Please set down every entry below exactly as given.

> EXCERPTED RECORDS:
--------------------

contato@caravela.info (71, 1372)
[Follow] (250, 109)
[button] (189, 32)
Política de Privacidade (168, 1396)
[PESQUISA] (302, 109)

--------------------

> TASK RESPONSE:
contato@caravela.info (71, 1372)
[Follow] (250, 109)
[button] (189, 32)
Política de Privacidade (168, 1396)
[PESQUISA] (302, 109)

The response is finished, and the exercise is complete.